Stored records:
+++

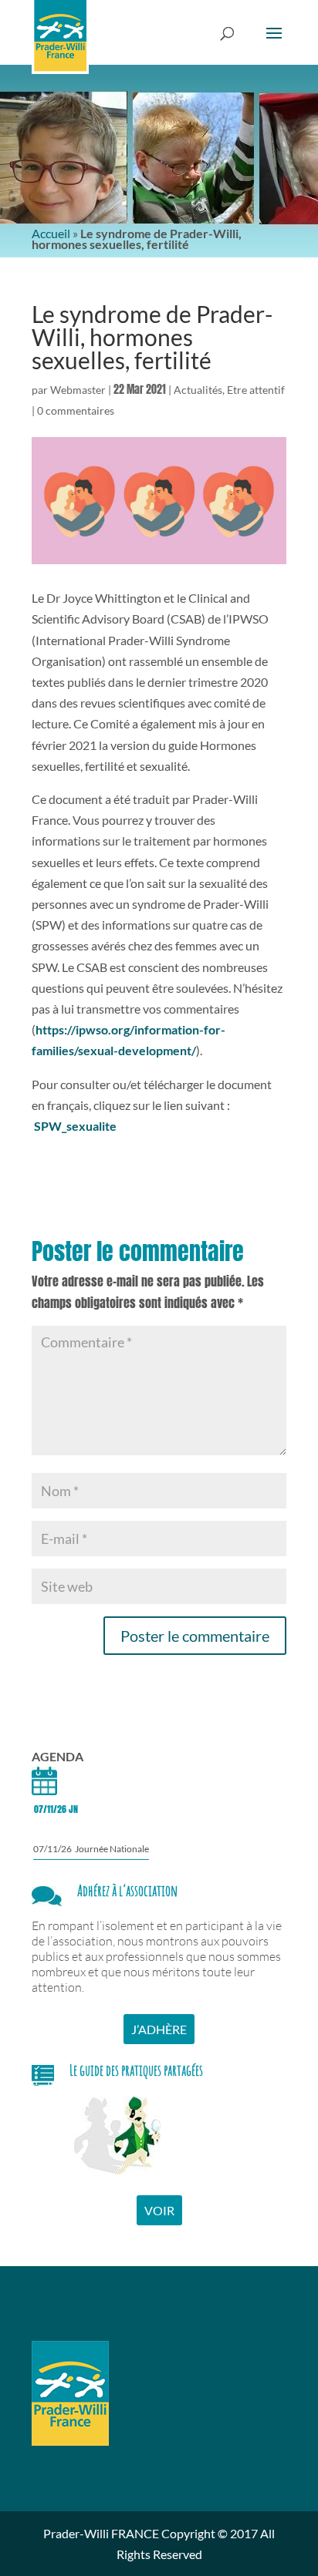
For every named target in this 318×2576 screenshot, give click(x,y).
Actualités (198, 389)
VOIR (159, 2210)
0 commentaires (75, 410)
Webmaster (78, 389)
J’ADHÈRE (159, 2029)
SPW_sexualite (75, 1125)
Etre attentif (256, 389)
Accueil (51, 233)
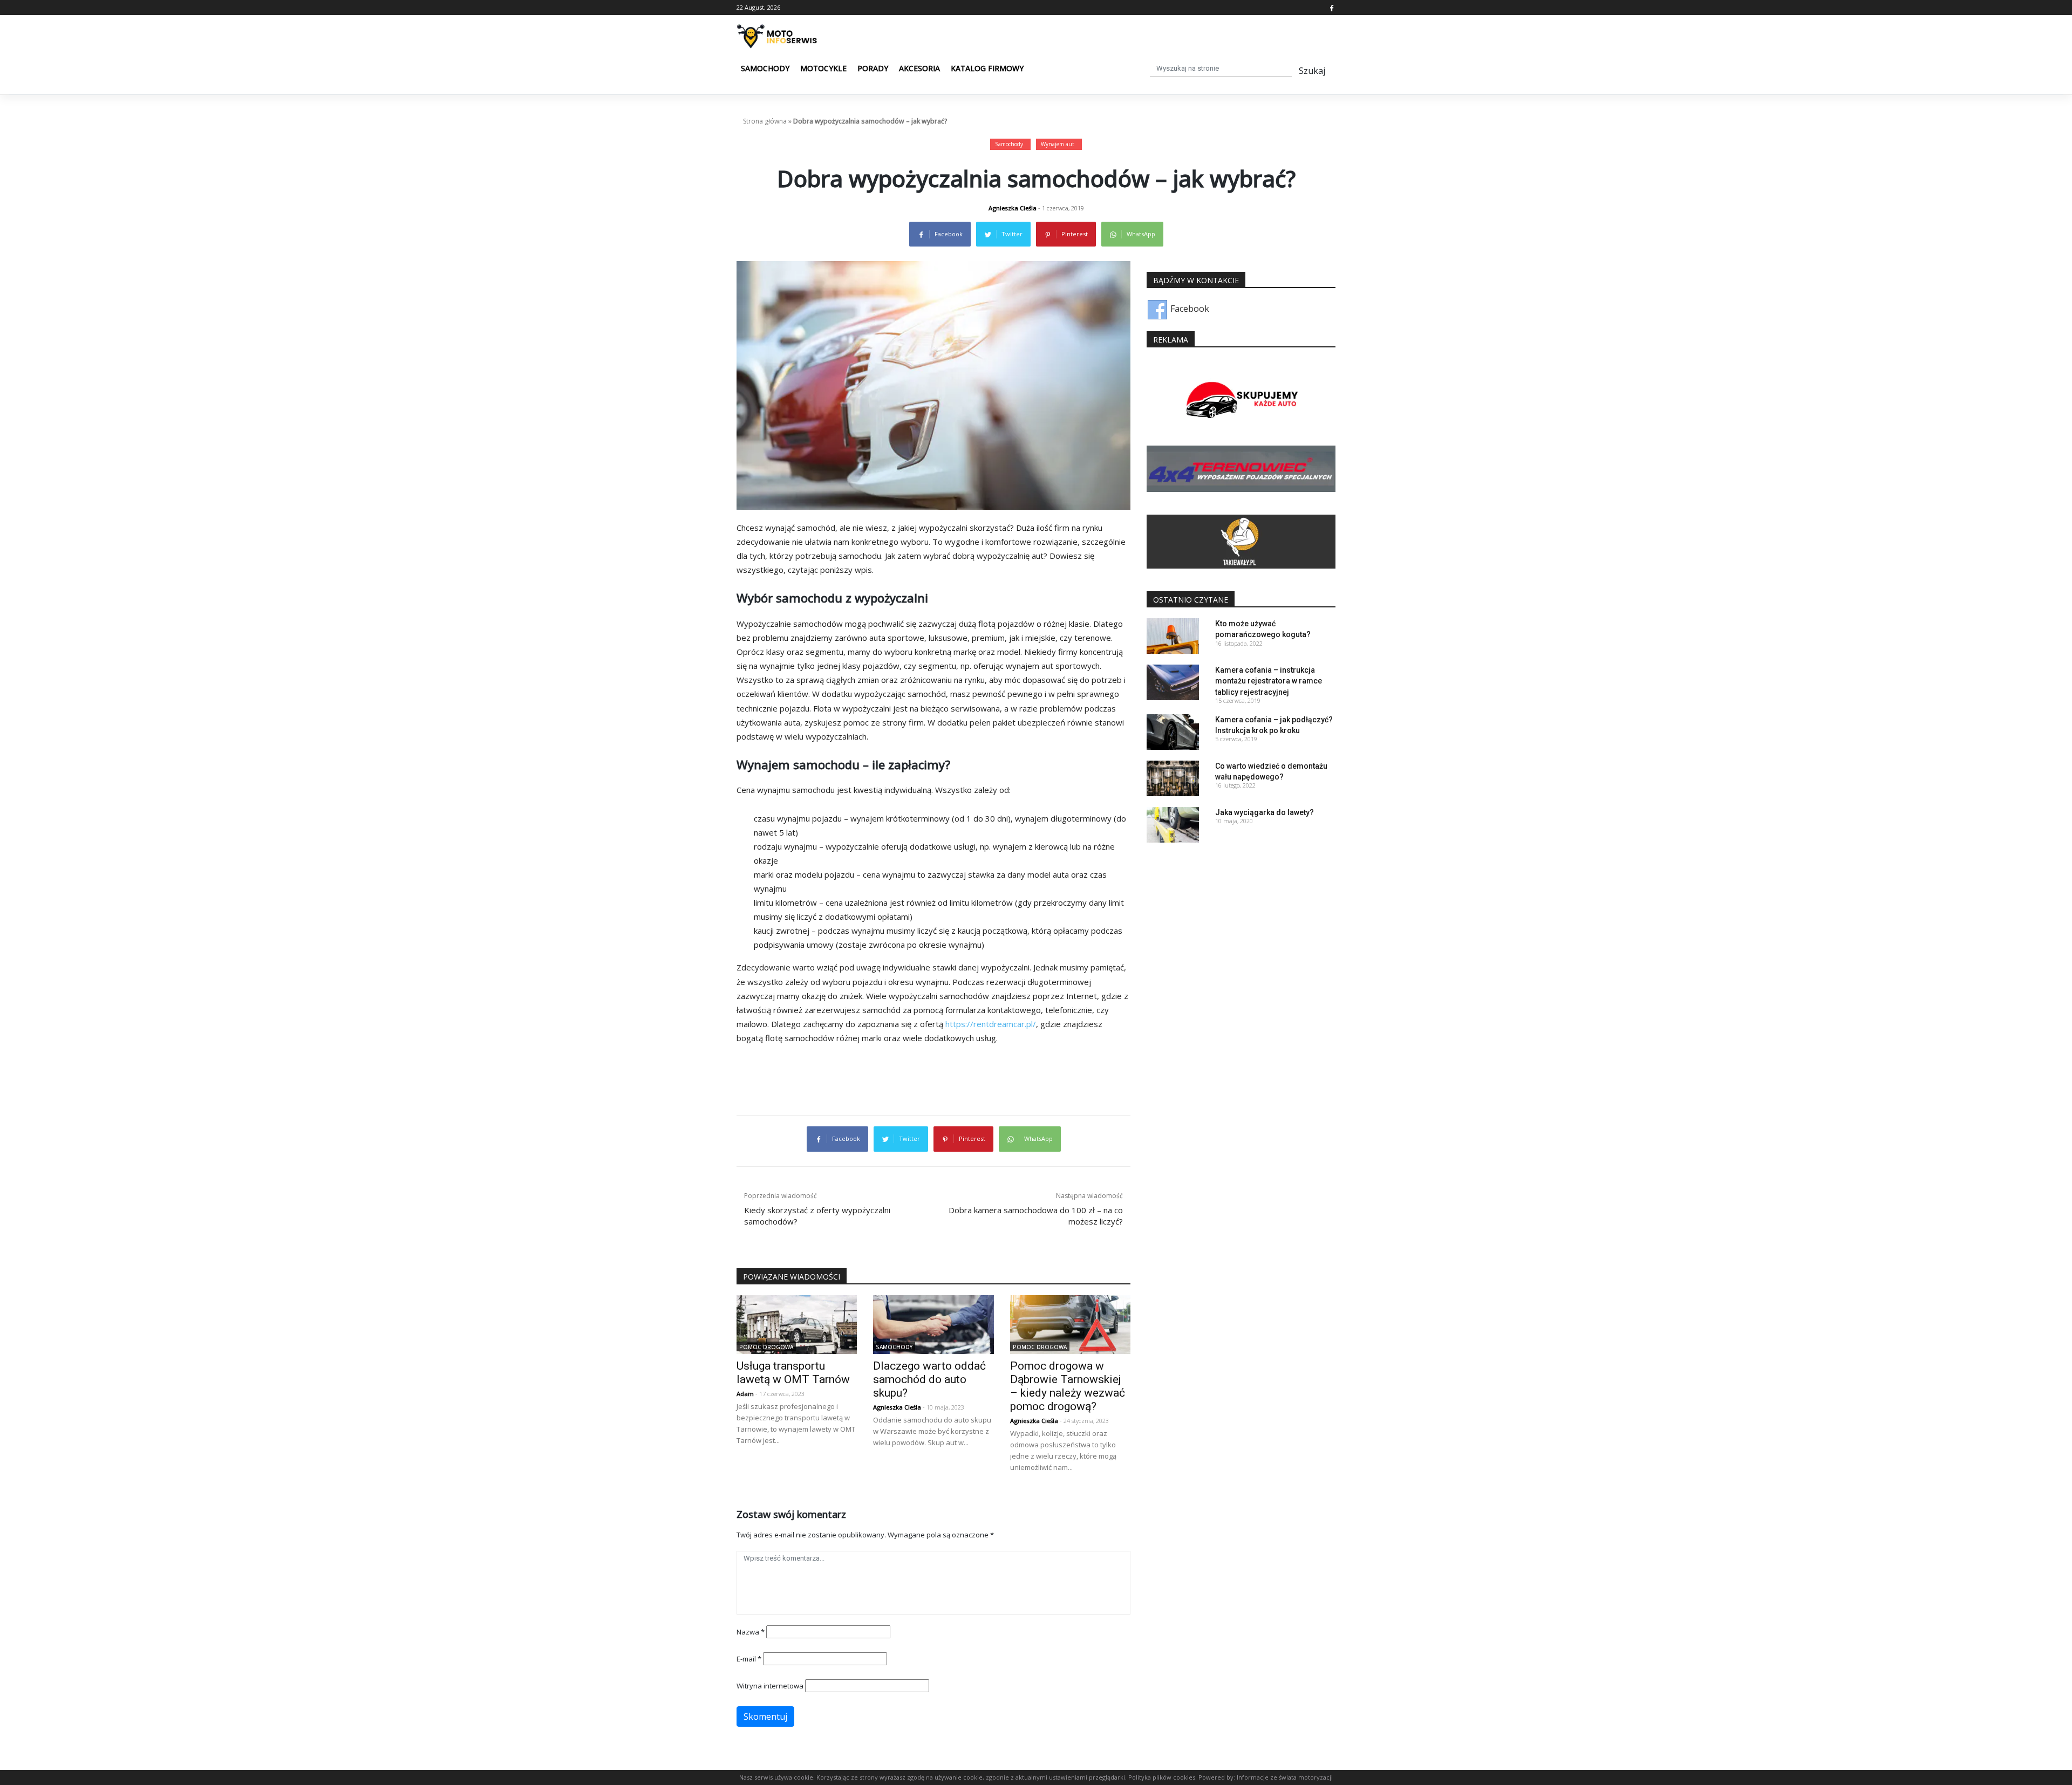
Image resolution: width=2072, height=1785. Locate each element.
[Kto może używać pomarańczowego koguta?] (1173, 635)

+++

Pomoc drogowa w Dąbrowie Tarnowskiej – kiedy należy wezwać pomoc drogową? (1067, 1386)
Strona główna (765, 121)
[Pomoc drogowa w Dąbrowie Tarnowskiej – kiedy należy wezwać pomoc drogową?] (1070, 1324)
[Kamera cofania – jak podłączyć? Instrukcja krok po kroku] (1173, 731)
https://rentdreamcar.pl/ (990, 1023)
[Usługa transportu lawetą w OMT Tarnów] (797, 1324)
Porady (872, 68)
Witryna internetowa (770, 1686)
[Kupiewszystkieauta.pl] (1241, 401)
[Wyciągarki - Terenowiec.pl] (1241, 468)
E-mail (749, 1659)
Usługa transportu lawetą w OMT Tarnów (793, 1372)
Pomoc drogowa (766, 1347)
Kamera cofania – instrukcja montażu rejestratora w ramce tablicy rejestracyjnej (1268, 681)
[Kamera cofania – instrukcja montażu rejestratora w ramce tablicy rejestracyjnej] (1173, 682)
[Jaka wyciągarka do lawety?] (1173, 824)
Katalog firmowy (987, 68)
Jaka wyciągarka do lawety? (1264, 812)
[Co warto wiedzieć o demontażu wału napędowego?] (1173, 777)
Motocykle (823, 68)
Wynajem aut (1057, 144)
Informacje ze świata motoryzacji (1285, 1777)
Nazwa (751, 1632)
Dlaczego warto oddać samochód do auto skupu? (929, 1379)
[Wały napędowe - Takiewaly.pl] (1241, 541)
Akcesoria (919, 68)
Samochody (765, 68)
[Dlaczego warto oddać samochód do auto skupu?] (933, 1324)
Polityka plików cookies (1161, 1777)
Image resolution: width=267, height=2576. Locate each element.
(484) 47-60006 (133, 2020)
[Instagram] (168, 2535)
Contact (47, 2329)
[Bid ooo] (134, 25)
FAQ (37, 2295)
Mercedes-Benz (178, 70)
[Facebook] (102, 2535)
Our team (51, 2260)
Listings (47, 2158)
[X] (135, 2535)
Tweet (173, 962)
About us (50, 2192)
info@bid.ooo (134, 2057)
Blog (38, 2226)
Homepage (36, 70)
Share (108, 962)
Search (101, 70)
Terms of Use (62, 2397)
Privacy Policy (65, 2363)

+++

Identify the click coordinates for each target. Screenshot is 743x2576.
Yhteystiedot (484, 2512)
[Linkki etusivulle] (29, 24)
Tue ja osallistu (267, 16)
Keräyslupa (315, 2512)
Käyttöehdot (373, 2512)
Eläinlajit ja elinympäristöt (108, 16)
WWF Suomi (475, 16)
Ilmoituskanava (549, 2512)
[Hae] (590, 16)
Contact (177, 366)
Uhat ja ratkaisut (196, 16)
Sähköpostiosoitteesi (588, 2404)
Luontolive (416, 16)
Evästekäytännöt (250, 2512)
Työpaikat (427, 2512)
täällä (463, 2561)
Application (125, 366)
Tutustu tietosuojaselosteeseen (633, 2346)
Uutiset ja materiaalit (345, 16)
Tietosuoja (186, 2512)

+++

Assignment:
Using the data above, reproduce exactly the lines from the line that contains "Usługa transportu lawetą w OMT Tarnów (793, 1372)" through the line that contains "[Kamera cofania – instrukcja", including both.

Result for this task:
Usługa transportu lawetą w OMT Tarnów (793, 1372)
Pomoc drogowa (766, 1347)
Kamera cofania – instrukcja montażu rejestratora w ramce tablicy rejestracyjnej (1268, 681)
[Kamera cofania – instrukcja montażu rejestratora w ramce tablicy rejestracyjnej] (1173, 682)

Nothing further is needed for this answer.